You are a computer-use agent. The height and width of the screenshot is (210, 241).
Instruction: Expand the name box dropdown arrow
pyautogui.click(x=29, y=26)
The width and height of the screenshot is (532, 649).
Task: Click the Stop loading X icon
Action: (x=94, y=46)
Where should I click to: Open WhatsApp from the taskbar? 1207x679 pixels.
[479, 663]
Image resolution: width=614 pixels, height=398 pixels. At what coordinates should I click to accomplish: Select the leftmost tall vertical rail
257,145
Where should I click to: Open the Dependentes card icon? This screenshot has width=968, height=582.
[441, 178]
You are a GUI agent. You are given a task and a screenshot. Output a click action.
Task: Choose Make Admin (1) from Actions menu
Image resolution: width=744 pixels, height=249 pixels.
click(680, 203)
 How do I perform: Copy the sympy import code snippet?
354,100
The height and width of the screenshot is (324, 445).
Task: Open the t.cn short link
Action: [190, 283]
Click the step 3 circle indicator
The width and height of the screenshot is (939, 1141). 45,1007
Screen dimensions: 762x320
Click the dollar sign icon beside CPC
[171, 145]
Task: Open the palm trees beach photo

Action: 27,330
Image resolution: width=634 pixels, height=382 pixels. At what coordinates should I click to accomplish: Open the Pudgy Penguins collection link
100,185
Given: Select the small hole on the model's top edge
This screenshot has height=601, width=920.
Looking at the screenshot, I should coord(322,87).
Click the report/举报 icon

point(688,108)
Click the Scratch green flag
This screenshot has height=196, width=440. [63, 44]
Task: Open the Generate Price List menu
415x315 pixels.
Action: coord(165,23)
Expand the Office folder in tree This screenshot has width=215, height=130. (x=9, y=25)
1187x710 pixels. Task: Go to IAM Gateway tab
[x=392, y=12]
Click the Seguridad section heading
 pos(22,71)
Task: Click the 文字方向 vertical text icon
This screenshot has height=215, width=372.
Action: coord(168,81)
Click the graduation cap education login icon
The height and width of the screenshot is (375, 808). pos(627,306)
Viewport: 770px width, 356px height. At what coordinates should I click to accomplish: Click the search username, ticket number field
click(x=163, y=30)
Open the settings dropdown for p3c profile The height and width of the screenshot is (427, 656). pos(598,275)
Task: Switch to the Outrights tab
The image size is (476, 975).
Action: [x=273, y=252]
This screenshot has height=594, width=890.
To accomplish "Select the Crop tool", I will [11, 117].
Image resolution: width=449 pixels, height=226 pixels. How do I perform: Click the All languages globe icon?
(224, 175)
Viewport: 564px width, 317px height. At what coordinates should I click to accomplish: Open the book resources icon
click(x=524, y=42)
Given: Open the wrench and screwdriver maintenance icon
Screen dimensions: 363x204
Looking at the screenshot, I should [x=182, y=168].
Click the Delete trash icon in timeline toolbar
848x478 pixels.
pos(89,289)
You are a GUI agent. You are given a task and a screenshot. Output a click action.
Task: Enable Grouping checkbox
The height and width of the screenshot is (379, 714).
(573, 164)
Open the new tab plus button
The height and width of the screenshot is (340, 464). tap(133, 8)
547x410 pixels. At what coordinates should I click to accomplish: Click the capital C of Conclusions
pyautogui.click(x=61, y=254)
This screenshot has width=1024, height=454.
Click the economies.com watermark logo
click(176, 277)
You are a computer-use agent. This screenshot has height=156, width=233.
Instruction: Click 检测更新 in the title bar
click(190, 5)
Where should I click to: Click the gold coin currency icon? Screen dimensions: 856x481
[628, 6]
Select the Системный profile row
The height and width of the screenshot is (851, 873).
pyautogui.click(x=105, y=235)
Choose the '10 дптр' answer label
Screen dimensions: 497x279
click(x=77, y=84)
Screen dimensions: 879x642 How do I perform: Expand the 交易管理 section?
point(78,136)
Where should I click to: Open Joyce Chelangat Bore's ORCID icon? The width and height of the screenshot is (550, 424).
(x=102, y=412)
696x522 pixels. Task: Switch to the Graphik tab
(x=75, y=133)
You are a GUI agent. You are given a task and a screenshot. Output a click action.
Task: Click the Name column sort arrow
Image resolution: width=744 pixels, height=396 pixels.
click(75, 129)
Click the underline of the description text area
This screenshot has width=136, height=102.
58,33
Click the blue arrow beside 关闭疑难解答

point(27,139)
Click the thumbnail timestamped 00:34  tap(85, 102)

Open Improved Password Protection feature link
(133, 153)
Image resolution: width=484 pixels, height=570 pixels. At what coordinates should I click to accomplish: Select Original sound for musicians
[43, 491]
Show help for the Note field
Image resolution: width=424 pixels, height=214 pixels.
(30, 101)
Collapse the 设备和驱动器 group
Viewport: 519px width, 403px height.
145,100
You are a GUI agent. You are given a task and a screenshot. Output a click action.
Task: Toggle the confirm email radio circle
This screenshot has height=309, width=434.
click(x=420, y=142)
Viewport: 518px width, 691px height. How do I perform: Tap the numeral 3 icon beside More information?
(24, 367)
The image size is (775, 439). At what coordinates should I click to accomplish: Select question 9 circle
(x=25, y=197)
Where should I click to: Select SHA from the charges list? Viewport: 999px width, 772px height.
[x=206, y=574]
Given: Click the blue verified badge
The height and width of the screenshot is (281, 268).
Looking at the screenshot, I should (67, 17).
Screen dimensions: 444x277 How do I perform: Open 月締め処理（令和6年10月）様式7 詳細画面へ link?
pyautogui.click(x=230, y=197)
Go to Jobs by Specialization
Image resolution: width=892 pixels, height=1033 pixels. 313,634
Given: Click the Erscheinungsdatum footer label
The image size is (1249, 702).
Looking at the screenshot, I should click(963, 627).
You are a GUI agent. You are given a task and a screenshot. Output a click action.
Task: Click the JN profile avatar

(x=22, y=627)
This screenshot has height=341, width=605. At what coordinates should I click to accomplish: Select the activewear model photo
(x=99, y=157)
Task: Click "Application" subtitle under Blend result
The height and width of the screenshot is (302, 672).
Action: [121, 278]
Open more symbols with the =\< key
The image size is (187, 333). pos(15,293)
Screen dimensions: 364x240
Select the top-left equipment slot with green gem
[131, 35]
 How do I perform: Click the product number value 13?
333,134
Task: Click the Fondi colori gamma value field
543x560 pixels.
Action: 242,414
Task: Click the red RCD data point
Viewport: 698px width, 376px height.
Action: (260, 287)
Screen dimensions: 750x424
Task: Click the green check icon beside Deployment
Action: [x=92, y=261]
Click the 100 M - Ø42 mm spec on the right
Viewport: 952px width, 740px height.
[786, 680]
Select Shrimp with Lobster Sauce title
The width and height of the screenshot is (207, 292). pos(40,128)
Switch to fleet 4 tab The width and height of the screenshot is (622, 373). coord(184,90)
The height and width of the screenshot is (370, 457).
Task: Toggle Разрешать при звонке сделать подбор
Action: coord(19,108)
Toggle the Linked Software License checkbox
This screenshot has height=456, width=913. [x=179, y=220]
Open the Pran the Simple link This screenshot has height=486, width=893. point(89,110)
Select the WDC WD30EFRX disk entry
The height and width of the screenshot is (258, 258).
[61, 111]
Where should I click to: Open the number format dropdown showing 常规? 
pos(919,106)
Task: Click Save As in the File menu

→ EXERCISE DETAILS:
Every record above should be written out exactly.

→ EXERCISE ANSWER:
You are a computer-use agent. The height and width of the screenshot is (210, 241).
Instruction: Expand the name box dropdown arrow
pyautogui.click(x=29, y=26)
The width and height of the screenshot is (532, 649).
Task: Click the Stop loading X icon
Action: (x=94, y=46)
Where should I click to: Open WhatsApp from the taskbar? 1207x679 pixels.
[479, 663]
Image resolution: width=614 pixels, height=398 pixels. At what coordinates should I click to accomplish: Select the leftmost tall vertical rail
257,145
Where should I click to: Open the Dependentes card icon? This screenshot has width=968, height=582.
[441, 178]
You are a GUI agent. You are given a task and a screenshot. Output a click action.
Task: Choose Make Admin (1) from Actions menu
Image resolution: width=744 pixels, height=249 pixels.
click(680, 203)
 How do I perform: Copy the sympy import code snippet?
354,100
The height and width of the screenshot is (324, 445).
Task: Open the t.cn short link
Action: [190, 283]
Click the step 3 circle indicator
The width and height of the screenshot is (939, 1141). 45,1007
Screen dimensions: 762x320
Click the dollar sign icon beside CPC
[171, 145]
Task: Open the palm trees beach photo

Action: 27,330
Image resolution: width=634 pixels, height=382 pixels. At what coordinates should I click to accomplish: Open the Pudgy Penguins collection link
100,185
Given: Select the small hole on the model's top edge
This screenshot has height=601, width=920.
Looking at the screenshot, I should coord(322,87).
Click the report/举报 icon

point(688,108)
Click the Scratch green flag
This screenshot has height=196, width=440. [63, 44]
Task: Open the Generate Price List menu
415x315 pixels.
Action: coord(165,23)
Expand the Office folder in tree This screenshot has width=215, height=130. (x=9, y=25)
1187x710 pixels. Task: Go to IAM Gateway tab
[x=392, y=12]
Click the Seguridad section heading
 pos(22,71)
Task: Click the 文字方向 vertical text icon
This screenshot has height=215, width=372.
Action: coord(168,81)
Click the graduation cap education login icon
The height and width of the screenshot is (375, 808). pos(627,306)
Viewport: 770px width, 356px height. At what coordinates should I click to accomplish: Click the search username, ticket number field
click(x=163, y=30)
Open the settings dropdown for p3c profile The height and width of the screenshot is (427, 656). pos(598,275)
Task: Switch to the Outrights tab
The image size is (476, 975).
Action: [x=273, y=252]
This screenshot has height=594, width=890.
To accomplish "Select the Crop tool", I will [11, 117].
Image resolution: width=449 pixels, height=226 pixels. How do I perform: Click the All languages globe icon?
(224, 175)
Viewport: 564px width, 317px height. At what coordinates should I click to accomplish: Open the book resources icon
click(x=524, y=42)
Given: Open the wrench and screwdriver maintenance icon
Screen dimensions: 363x204
Looking at the screenshot, I should [x=182, y=168].
Click the Delete trash icon in timeline toolbar
848x478 pixels.
pos(89,289)
You are a GUI agent. You are given a task and a screenshot. Output a click action.
Task: Enable Grouping checkbox
The height and width of the screenshot is (379, 714).
(573, 164)
Open the new tab plus button
The height and width of the screenshot is (340, 464). tap(133, 8)
547x410 pixels. At what coordinates should I click to accomplish: Click the capital C of Conclusions
pyautogui.click(x=61, y=254)
This screenshot has width=1024, height=454.
Click the economies.com watermark logo
click(176, 277)
You are a computer-use agent. This screenshot has height=156, width=233.
Instruction: Click 检测更新 in the title bar
click(190, 5)
Where should I click to: Click the gold coin currency icon? Screen dimensions: 856x481
[628, 6]
Select the Системный profile row
The height and width of the screenshot is (851, 873).
pyautogui.click(x=105, y=235)
Choose the '10 дптр' answer label
Screen dimensions: 497x279
click(x=77, y=84)
Screen dimensions: 879x642 How do I perform: Expand the 交易管理 section?
point(78,136)
Where should I click to: Open Joyce Chelangat Bore's ORCID icon? The width and height of the screenshot is (550, 424).
(x=102, y=412)
696x522 pixels. Task: Switch to the Graphik tab
(x=75, y=133)
You are a GUI agent. You are given a task and a screenshot. Output a click action.
Task: Click the Name column sort arrow
Image resolution: width=744 pixels, height=396 pixels.
click(75, 129)
Click the underline of the description text area
This screenshot has width=136, height=102.
58,33
Click the blue arrow beside 关闭疑难解答

point(27,139)
Click the thumbnail timestamped 00:34  tap(85, 102)

Open Improved Password Protection feature link
(133, 153)
Image resolution: width=484 pixels, height=570 pixels. At what coordinates should I click to accomplish: Select Original sound for musicians
[43, 491]
Show help for the Note field
Image resolution: width=424 pixels, height=214 pixels.
(30, 101)
Collapse the 设备和驱动器 group
Viewport: 519px width, 403px height.
145,100
You are a GUI agent. You are given a task and a screenshot. Output a click action.
Task: Toggle the confirm email radio circle
This screenshot has height=309, width=434.
click(x=420, y=142)
Viewport: 518px width, 691px height. How do I perform: Tap the numeral 3 icon beside More information?
(24, 367)
The image size is (775, 439). At what coordinates should I click to accomplish: Select question 9 circle
(x=25, y=197)
Where should I click to: Select SHA from the charges list? Viewport: 999px width, 772px height.
[x=206, y=574]
Given: Click the blue verified badge
The height and width of the screenshot is (281, 268).
Looking at the screenshot, I should (67, 17).
Screen dimensions: 444x277 How do I perform: Open 月締め処理（令和6年10月）様式7 詳細画面へ link?
pyautogui.click(x=230, y=197)
Go to Jobs by Specialization
Image resolution: width=892 pixels, height=1033 pixels. 313,634
Given: Click the Erscheinungsdatum footer label
The image size is (1249, 702).
Looking at the screenshot, I should click(963, 627).
You are a GUI agent. You are given a task and a screenshot. Output a click action.
Task: Click the JN profile avatar

(x=22, y=627)
This screenshot has height=341, width=605. At what coordinates should I click to accomplish: Select the activewear model photo
(x=99, y=157)
Task: Click "Application" subtitle under Blend result
The height and width of the screenshot is (302, 672).
Action: [121, 278]
Open more symbols with the =\< key
The image size is (187, 333). pos(15,293)
Screen dimensions: 364x240
Select the top-left equipment slot with green gem
[131, 35]
 How do I perform: Click the product number value 13?
333,134
Task: Click the Fondi colori gamma value field
543x560 pixels.
Action: 242,414
Task: Click the red RCD data point
Viewport: 698px width, 376px height.
Action: (260, 287)
Screen dimensions: 750x424
Task: Click the green check icon beside Deployment
Action: [x=92, y=261]
Click the 100 M - Ø42 mm spec on the right
Viewport: 952px width, 740px height.
[786, 680]
Select Shrimp with Lobster Sauce title
The width and height of the screenshot is (207, 292). pos(40,128)
Switch to fleet 4 tab The width and height of the screenshot is (622, 373). coord(184,90)
The height and width of the screenshot is (370, 457).
Task: Toggle Разрешать при звонке сделать подбор
Action: coord(19,108)
Toggle the Linked Software License checkbox
This screenshot has height=456, width=913. [x=179, y=220]
Open the Pran the Simple link This screenshot has height=486, width=893. point(89,110)
Select the WDC WD30EFRX disk entry
The height and width of the screenshot is (258, 258).
[61, 111]
Where should I click to: Open the number format dropdown showing 常规? 
pos(919,106)
Task: Click Save As in the File menu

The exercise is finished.